Traders are piling into tech shares ahead of key results from Alphabet and Tesla, both set to report on Wednesday. Optimism is high—but so are valuations, drawing warnings from economists who see signs of a growing AI-fueled bubble. Apollo’s chief economist, Torsten Slok, said valuations for top S&P 500 firms, such as Nvidia, Microsoft, and Apple, now exceed their peaks from the dot-com era.

Dow Jones Industrial Average heatmap | Source: TipRanks

Traders are bidding up tech stocks ahead of key earnings reports. Notably, both Alphabet and Tesla will release their earnings on Wednesday, the first among the major tech giants this quarter. Strong results could validate the market’s optimism and high valuations.

Still, the market’s focus on the AI sector is increasingly drawing comparisons to the 1999 tech bubble. Torsten Slok, the chief economist at Apollo Global Management, stated that the AI bubble could be even worse than the dot-com bubble.

Slok explained that the top 10 companies in the S&P 500 are now more overvalued than they were in the 1990s. Specifically, he compared the P/E ratios of major firms such as Nvidia, Microsoft, and Apple, and found they were higher than at the absolute peak of the dot-com bubble.
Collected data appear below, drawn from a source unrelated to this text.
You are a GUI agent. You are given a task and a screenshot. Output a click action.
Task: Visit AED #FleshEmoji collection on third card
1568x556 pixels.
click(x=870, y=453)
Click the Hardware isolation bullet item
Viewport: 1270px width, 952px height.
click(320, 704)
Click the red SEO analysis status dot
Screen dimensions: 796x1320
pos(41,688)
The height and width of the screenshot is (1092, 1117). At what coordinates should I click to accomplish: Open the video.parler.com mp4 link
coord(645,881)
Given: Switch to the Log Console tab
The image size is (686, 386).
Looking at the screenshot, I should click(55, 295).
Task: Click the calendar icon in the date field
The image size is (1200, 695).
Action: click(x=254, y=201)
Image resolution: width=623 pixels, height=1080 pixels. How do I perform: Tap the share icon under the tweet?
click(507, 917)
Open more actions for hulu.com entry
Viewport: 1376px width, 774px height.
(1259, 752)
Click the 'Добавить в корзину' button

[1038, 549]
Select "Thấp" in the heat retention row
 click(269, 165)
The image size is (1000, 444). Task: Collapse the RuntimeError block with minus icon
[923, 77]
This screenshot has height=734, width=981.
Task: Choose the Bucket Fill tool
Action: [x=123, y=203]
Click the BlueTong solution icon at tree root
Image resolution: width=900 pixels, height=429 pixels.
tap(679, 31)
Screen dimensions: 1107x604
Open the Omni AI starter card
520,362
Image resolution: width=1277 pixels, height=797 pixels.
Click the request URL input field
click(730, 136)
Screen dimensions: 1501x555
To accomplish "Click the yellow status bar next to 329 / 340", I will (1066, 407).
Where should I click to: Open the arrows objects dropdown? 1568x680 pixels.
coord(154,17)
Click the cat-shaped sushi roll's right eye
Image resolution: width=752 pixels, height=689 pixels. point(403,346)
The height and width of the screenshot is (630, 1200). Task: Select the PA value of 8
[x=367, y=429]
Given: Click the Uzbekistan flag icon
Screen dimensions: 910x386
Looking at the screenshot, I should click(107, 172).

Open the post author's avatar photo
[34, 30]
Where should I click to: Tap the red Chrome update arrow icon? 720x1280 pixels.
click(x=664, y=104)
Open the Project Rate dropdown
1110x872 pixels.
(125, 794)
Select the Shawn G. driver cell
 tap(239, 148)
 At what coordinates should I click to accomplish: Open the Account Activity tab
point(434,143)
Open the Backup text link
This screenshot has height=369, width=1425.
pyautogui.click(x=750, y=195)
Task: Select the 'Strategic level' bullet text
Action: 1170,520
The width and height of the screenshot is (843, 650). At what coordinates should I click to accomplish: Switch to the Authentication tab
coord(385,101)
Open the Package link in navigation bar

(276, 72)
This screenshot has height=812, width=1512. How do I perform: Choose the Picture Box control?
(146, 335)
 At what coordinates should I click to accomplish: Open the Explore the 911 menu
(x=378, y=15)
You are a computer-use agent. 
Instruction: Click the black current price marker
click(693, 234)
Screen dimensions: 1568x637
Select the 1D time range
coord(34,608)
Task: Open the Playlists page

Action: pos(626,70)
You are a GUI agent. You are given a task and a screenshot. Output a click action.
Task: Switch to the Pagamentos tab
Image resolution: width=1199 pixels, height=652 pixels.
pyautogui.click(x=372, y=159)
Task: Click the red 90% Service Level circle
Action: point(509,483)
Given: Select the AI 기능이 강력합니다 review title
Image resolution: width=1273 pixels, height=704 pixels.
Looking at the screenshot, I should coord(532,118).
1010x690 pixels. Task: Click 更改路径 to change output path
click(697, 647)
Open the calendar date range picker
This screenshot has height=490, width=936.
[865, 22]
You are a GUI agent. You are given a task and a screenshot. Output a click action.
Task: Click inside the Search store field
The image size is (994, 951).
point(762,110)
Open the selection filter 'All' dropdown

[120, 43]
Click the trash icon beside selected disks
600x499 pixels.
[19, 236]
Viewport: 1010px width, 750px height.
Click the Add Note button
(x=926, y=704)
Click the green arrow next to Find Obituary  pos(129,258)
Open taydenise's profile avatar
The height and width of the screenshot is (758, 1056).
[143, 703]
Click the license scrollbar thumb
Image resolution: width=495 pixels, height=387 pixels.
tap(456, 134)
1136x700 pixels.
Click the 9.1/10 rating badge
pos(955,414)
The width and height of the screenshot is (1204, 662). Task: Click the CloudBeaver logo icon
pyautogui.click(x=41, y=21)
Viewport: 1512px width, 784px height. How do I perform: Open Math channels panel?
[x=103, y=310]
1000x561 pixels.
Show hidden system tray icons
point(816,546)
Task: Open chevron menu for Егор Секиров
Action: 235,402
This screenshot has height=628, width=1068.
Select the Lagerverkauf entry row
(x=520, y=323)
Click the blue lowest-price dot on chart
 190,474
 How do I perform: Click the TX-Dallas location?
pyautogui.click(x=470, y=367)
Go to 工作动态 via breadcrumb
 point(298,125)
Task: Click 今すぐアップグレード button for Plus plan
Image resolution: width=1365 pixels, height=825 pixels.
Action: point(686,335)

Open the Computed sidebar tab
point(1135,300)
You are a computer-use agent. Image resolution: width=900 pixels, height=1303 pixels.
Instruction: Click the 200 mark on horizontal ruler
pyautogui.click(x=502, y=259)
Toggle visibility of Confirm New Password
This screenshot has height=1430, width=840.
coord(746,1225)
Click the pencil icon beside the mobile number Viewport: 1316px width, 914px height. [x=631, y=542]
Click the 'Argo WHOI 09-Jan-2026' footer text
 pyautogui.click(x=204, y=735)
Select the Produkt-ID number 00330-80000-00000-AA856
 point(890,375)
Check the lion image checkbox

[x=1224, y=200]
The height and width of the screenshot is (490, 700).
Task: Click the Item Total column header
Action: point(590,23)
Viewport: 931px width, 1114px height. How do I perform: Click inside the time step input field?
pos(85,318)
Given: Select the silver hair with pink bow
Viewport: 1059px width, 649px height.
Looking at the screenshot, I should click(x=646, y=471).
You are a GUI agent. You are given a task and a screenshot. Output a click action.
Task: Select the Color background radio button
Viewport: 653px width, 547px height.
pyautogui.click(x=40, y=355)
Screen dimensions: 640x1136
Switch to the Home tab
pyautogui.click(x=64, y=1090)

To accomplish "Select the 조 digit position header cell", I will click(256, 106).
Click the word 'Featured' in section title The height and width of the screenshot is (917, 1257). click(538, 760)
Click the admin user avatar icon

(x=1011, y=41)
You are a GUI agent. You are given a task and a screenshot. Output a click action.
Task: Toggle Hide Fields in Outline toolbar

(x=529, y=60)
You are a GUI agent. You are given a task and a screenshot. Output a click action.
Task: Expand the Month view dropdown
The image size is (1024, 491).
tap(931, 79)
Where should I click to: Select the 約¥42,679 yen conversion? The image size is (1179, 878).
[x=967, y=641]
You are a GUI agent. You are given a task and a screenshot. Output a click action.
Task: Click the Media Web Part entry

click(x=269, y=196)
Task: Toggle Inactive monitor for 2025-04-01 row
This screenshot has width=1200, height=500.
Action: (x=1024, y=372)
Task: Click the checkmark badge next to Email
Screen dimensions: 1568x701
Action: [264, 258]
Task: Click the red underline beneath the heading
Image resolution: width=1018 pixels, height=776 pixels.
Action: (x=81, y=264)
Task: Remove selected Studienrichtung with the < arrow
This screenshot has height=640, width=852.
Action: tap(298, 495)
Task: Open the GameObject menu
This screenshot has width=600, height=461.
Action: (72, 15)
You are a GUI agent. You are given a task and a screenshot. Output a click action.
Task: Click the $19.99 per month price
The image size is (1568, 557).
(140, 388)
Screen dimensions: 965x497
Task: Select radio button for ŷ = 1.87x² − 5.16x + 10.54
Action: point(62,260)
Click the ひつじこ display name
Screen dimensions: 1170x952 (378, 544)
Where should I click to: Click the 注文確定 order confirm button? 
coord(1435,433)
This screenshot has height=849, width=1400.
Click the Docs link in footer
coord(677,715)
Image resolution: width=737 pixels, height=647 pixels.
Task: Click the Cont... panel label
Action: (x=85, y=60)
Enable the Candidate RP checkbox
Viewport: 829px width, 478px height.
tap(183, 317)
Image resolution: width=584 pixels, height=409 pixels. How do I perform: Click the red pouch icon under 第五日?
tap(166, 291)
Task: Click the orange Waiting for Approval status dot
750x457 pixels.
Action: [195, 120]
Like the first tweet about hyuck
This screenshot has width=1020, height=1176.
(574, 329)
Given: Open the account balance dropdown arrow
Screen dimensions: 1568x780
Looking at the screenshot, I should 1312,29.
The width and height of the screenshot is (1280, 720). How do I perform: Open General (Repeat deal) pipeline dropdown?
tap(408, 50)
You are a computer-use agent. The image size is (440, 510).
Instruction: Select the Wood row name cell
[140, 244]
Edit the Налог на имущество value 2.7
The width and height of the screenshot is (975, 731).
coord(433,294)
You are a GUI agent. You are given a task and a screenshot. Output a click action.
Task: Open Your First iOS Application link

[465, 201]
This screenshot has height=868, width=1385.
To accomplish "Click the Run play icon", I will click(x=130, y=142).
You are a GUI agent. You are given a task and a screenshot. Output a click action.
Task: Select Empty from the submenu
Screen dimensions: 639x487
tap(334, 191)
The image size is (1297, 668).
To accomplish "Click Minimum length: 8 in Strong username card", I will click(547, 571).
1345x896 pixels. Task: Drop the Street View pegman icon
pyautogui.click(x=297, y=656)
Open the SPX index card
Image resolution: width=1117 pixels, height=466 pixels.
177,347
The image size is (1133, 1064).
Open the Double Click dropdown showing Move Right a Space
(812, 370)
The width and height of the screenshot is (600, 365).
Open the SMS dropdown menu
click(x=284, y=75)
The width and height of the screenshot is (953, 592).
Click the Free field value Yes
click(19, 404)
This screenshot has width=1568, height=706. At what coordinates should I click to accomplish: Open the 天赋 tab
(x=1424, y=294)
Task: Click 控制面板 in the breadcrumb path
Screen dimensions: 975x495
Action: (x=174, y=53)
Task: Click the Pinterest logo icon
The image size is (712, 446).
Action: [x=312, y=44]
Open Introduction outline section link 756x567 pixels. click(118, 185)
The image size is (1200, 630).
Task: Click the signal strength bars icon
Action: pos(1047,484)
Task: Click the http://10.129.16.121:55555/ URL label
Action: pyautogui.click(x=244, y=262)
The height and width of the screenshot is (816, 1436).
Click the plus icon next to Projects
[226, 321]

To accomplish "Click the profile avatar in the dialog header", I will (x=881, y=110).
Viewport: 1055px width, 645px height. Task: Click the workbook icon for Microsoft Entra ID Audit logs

EU readies response as trade war escalates

Moreover, traders remain concerned over U.S. trade policy, as tensions with the EU escalate. The European Union is preparing for a trade reprisal if it doesn’t get a deal with the U.S. “If they want war, they will get war,” WSJ quoted one German official referencing the trade negotiations.

This is a response to President Donald Trump’s escalating demands toward the EU and other trading partners. Earlier, Trump pushed for a 20% minimum tariff on EU goods, up from 15% proposed earlier. On the other hand, the EU aims to obtain a 10% baseline tariff, with special consideration for certain industries.